# Extracted information
• • •

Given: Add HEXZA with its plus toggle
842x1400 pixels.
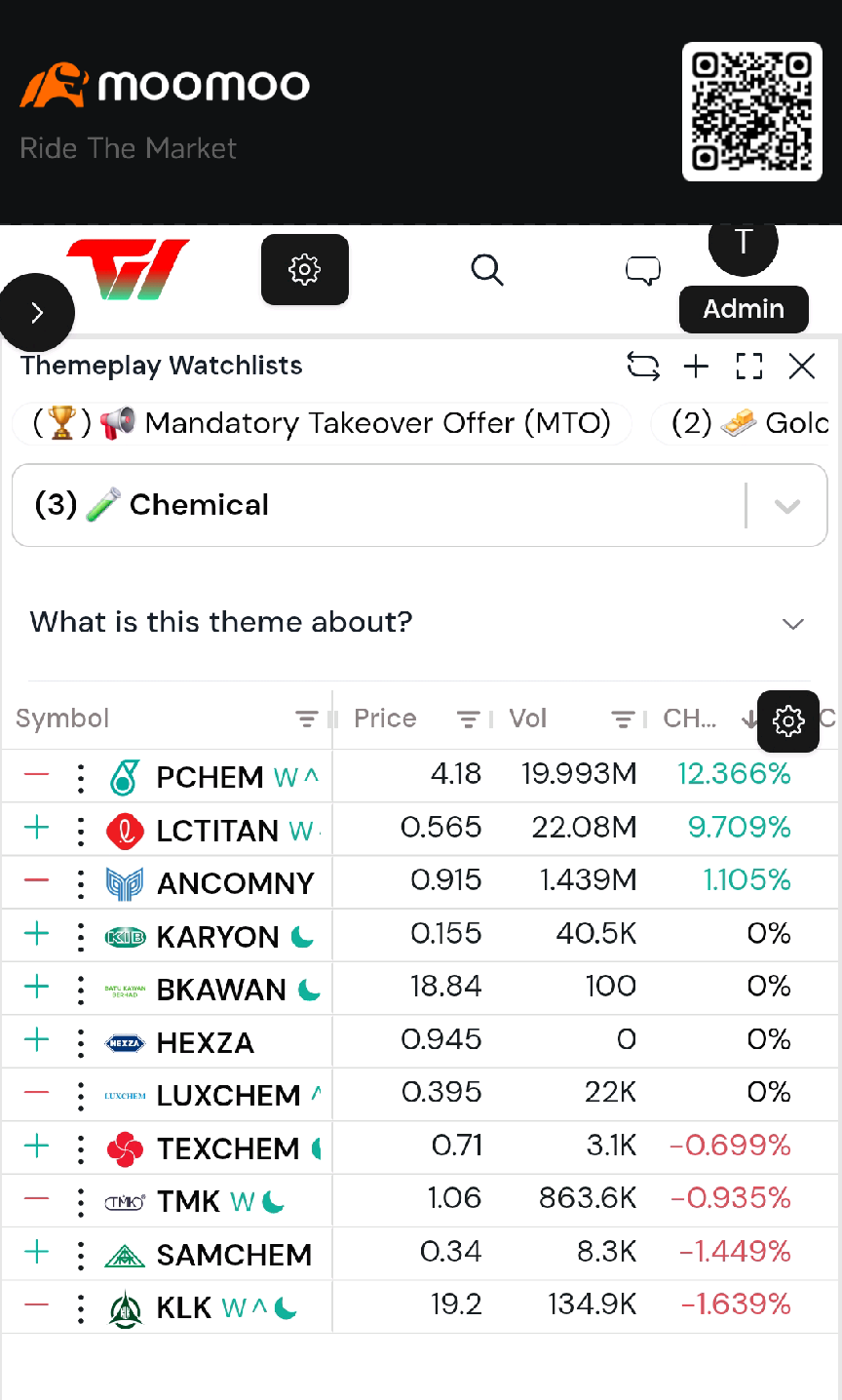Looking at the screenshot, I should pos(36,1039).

• • •

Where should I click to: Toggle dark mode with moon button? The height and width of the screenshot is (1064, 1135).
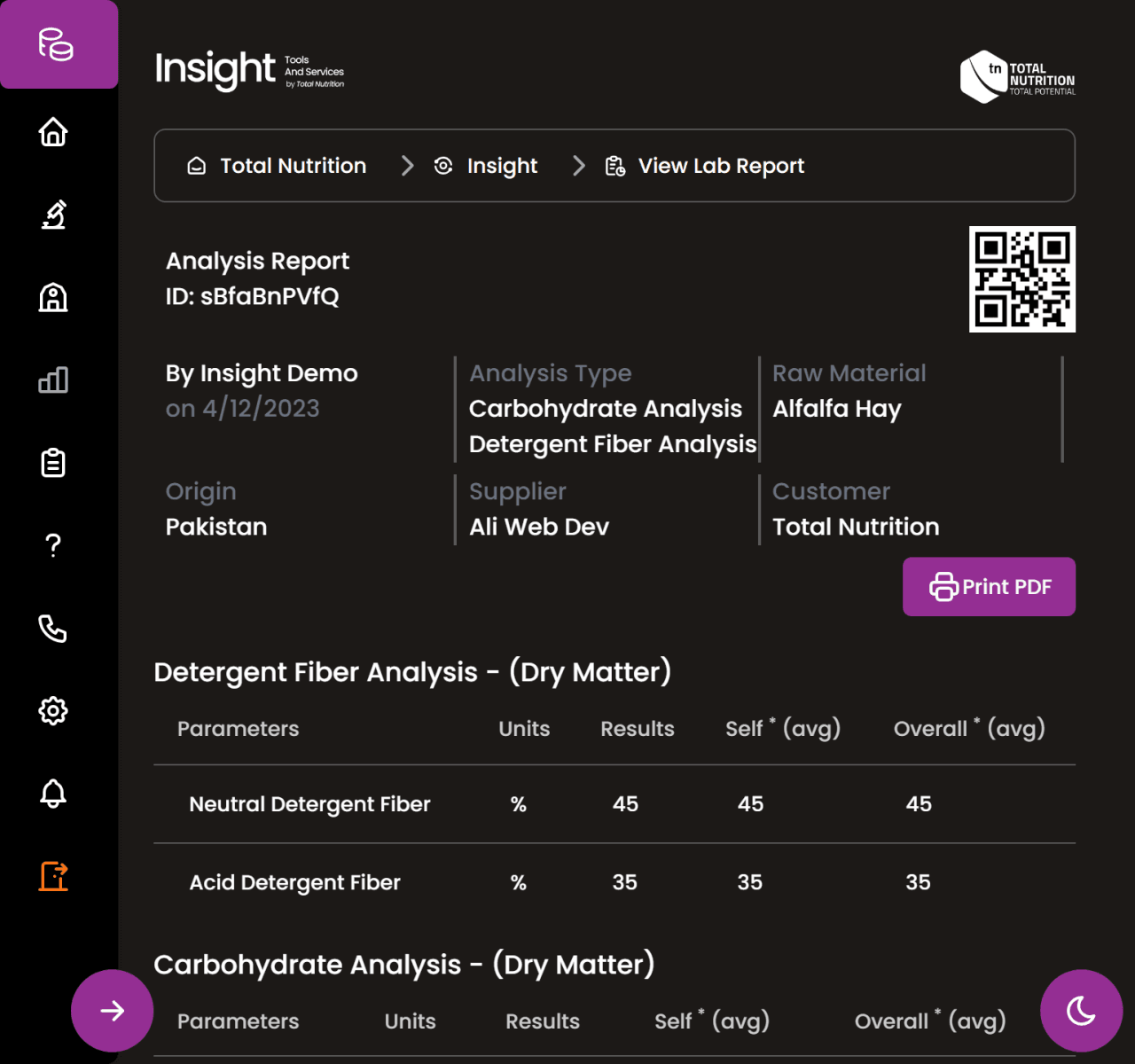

• • •

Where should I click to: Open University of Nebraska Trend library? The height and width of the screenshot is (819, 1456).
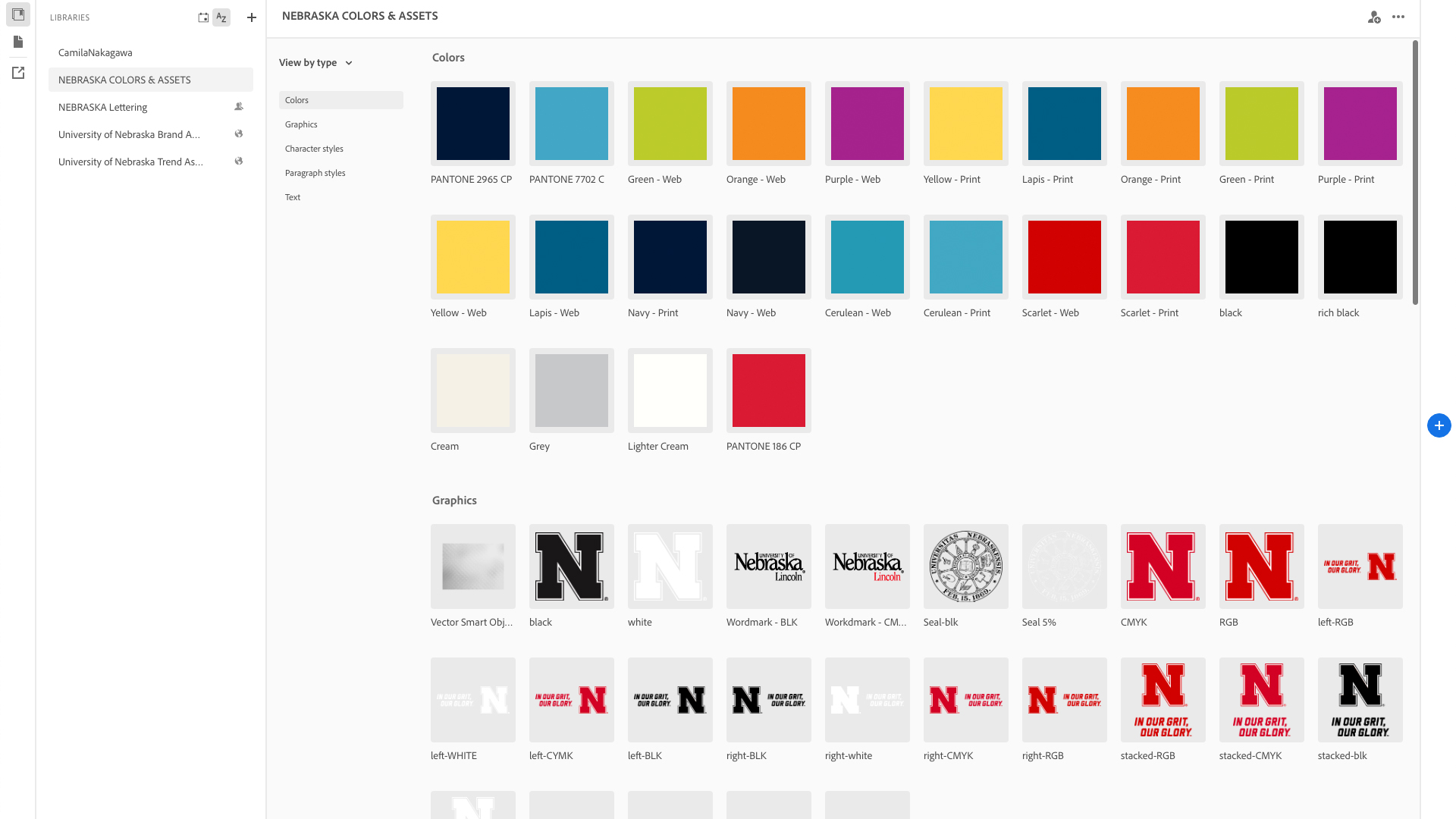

• • •

# What is expected
In the records, starting at the line containing "Given: Add HEXZA with its plus toggle" and ending at the line containing "Looking at the", replace "plus toggle" with "plus button" and rewrite those lines with nothing else altered. Leave the pictures out of your answer.

# Task output
Given: Add HEXZA with its plus button
842x1400 pixels.
Looking at the screenshot, I should pos(36,1039).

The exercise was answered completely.